Les porcs, les vaches, les poulets sont des animaux fascinants, comment beaucoup d'autres d'ailleurs. Votre travail vous a-t-il offert des expériences marquantes ?
La première fois que j'ai posé mon chevalet au sein du refuge Hof Butenland, deux vaches, Anna et Emma, se sont approchées de moi et se sont mises à examiner mes ustensiles de peinture avec curiosité. Ce jour-là, je n'ai pas pu peindre car elles ont léché et reniflé tous mes outils. Par conséquent, j'ai installé un petit « enclos à peinture » pour pouvoir travailler en paix. En mai 2018, j'ai eu une autre expérience intéressante au sein du refuge Land der Tiere.
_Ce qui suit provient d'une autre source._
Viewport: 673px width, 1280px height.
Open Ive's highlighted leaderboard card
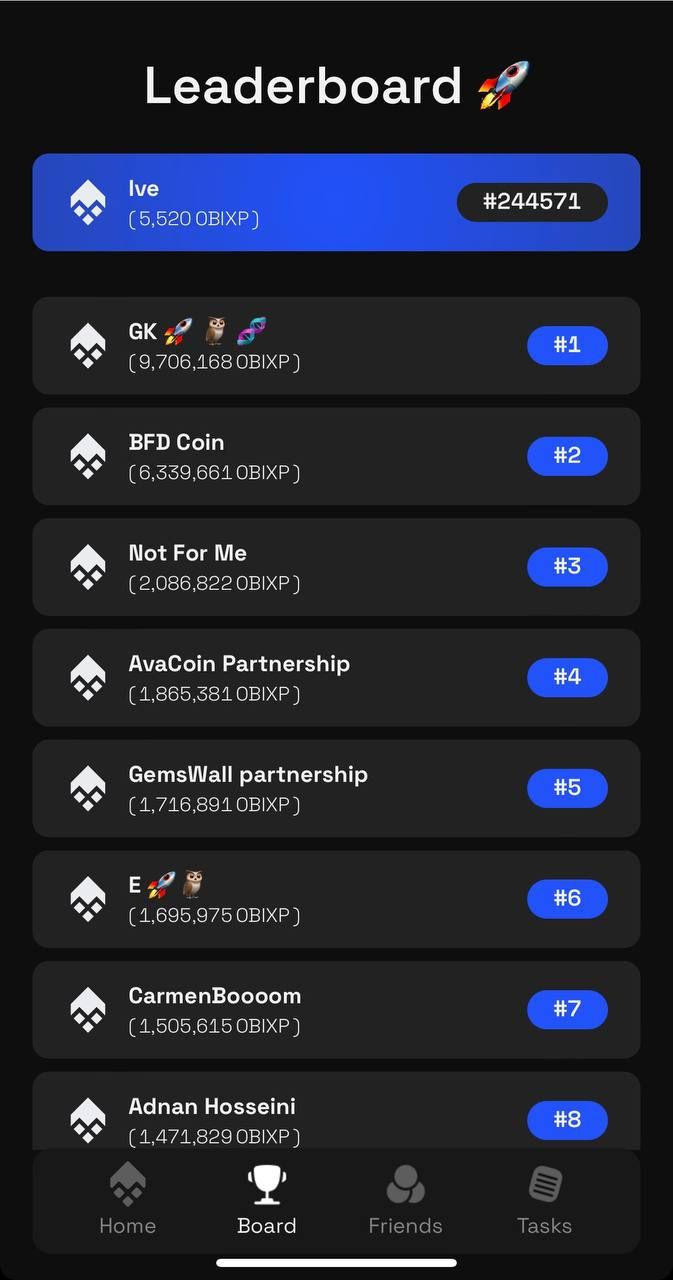(336, 201)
Il faisait très chaud et je peignais des dindes assises à l'ombre. C'est la première fois que j'ai véritablement perçu la respiration d'un oiseau. En réalité, les refuges sont une utopie concrète représentant un nouveau type de relation entre l'homme et l'animal. Ils m'offrent toujours de merveilleuses rencontres avec les animaux.
Croyez-vous que les êtres humains finiront par se passer des produits d'origine animale ?
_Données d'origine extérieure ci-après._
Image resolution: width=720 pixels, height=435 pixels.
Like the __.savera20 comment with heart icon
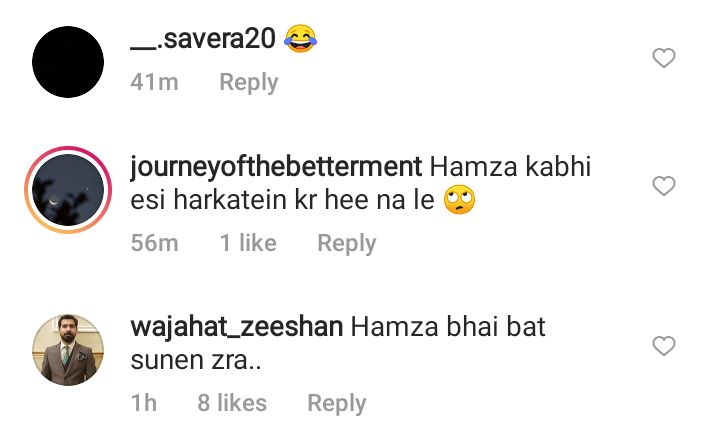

Bien entendu, j'espère que l'élevage sera un jour aboli et que l'homme et l'animal pourront nouer des relations de manière volontaire. Cela prendra du temps et nous assisterons certainement à la réduction graduelle du nombre d'animaux d'élevage. Nous devrions repenser la conception de nos villages, de nos villes, de l'agriculture et de la mobilité de manière à permettre aux animaux « de la ferme » et au « bétail » de revenir s'y installer s'ils le souhaitent. Il s'agit donc ici de les émanciper. Je n'ai aucun mal à imaginer des porcs, des poules et des vaches se promener librement dans des zones urbaines et rurales aménagées à cet effet.
Veuillez compléter cette phrase : « Si je ne peins pas, je .... »
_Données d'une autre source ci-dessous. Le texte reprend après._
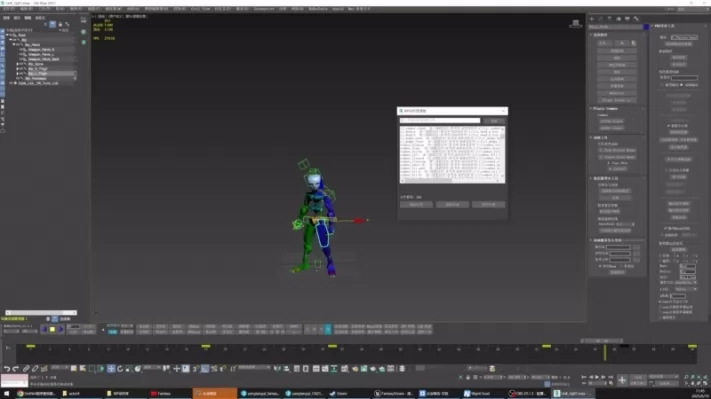Collapse the Root node in scene explorer
The image size is (711, 399).
point(8,35)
… j'aide la branche locale du groupe Tierbefreier*innen Leipzig ainsi que le groupe de samba Rhythms of Resistance Action. Je m'occupe de mes démarches administratives en planifiant des expositions, en assurant la maintenance de mon site web, en envoyant mes commandes, etc. J'aide aussi ma copine dans son potager biologique et je me penche sur différents domaines de la critique sociale.
Où peut-on admirer votre travail ?
Vous pouvez voir certaines de mes peintures dans le cadre de l'exposition « L'espace entre nous/à propos de la nature » (Der Raum zwischen uns / über die Natur) qui réunira les œuvres de plusieurs artistes au centre de documentation Nietzsche de Naumbourg jusqu'à la fin octobre 2019. De plus, la Galerie KK d'Essen présentera des œuvres de Pavel Feinstein, de Johannes Grützke, de Yongbo Zhao et de moi-même du 14 décembre 2018 au 28 février 2019 au sein de l'exposition « Au commencement, le dessin » (Am Anfang steht die Zeichnung). Vous trouverez aussi d'autres peintures à la galerie du Schaulager, ainsi que dans mon atelier au centre Spinnereigelände de Leipzig.